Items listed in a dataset
++++++++

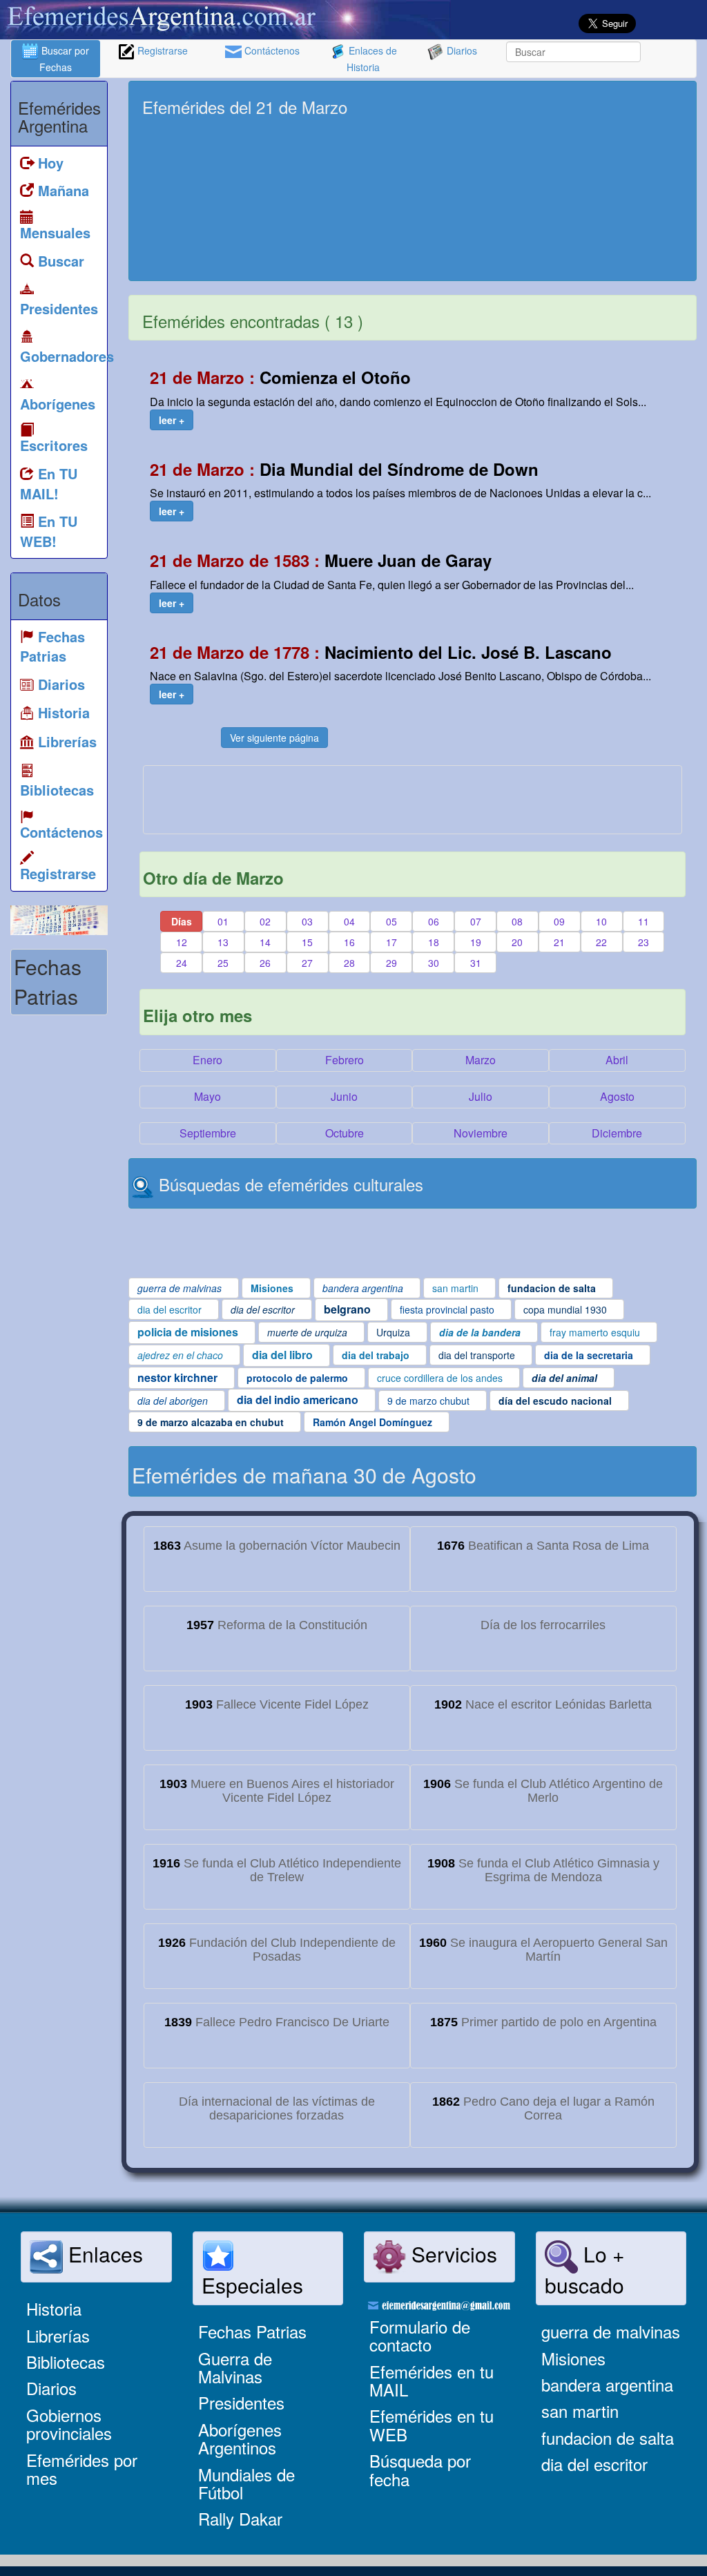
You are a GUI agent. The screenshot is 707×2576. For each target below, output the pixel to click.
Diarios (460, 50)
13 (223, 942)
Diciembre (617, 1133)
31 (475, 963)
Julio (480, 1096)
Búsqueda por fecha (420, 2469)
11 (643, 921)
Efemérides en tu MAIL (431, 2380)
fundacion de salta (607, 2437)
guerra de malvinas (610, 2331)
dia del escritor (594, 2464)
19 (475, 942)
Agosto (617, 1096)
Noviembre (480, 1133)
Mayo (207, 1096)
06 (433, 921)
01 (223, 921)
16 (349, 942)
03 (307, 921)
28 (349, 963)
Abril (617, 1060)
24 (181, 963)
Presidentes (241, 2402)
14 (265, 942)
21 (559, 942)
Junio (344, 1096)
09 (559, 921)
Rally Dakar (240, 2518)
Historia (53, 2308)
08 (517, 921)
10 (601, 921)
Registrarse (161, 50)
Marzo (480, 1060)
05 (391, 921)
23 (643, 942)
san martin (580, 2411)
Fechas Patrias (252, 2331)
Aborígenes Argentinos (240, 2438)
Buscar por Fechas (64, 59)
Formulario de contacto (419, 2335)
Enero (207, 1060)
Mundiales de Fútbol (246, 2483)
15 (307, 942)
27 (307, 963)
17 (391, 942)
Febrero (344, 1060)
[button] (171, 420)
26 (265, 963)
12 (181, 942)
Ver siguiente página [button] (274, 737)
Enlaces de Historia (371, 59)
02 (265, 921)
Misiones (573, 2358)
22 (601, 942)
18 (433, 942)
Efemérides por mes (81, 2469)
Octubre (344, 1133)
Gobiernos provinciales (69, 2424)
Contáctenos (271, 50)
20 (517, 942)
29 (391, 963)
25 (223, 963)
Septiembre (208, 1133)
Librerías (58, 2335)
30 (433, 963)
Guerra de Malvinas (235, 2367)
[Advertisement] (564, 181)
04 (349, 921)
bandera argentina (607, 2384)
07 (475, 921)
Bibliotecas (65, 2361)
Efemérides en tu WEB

++++++++

[Work instruction]
Print the records above verbatim, minus any pictures.

[Answer section]
You are a GUI agent. The screenshot is 707×2576. For each target below, output the pixel to click.
Diarios (460, 50)
13 (223, 942)
Diciembre (617, 1133)
31 (475, 963)
Julio (480, 1096)
Búsqueda por fecha (420, 2469)
11 (643, 921)
Efemérides en tu MAIL (431, 2380)
fundacion de salta (607, 2437)
guerra de malvinas (610, 2331)
dia del escritor (594, 2464)
19 (475, 942)
Agosto (617, 1096)
Noviembre (480, 1133)
Mayo (207, 1096)
06 (433, 921)
01 (223, 921)
16 (349, 942)
03 (307, 921)
28 (349, 963)
Abril (617, 1060)
24 (181, 963)
Presidentes (241, 2402)
14 (265, 942)
21 (559, 942)
Junio (344, 1096)
09 (559, 921)
Rally Dakar (240, 2518)
Historia (53, 2308)
08 (517, 921)
10 (601, 921)
Registrarse (161, 50)
Marzo (480, 1060)
05 (391, 921)
23 (643, 942)
san martin (580, 2411)
Fechas Patrias (252, 2331)
Aborígenes Argentinos (240, 2438)
Buscar por Fechas (64, 59)
Formulario de contacto (419, 2335)
Enero (207, 1060)
Mundiales de Fútbol (246, 2483)
15 (307, 942)
27 (307, 963)
17 (391, 942)
Febrero (344, 1060)
[button] (171, 420)
26 (265, 963)
12 (181, 942)
Ver siguiente página [button] (274, 737)
Enlaces de Historia (371, 59)
02 (265, 921)
Misiones (573, 2358)
22 (601, 942)
18 (433, 942)
Efemérides por mes (81, 2469)
Octubre (344, 1133)
Gobiernos provinciales (69, 2424)
Contáctenos (271, 50)
20 (517, 942)
29 (391, 963)
25 (223, 963)
Septiembre (208, 1133)
Librerías (58, 2335)
30 (433, 963)
Guerra de Malvinas (235, 2367)
[Advertisement] (564, 181)
04 (349, 921)
bandera argentina (607, 2384)
07 (475, 921)
Bibliotecas (65, 2361)
Efemérides en tu WEB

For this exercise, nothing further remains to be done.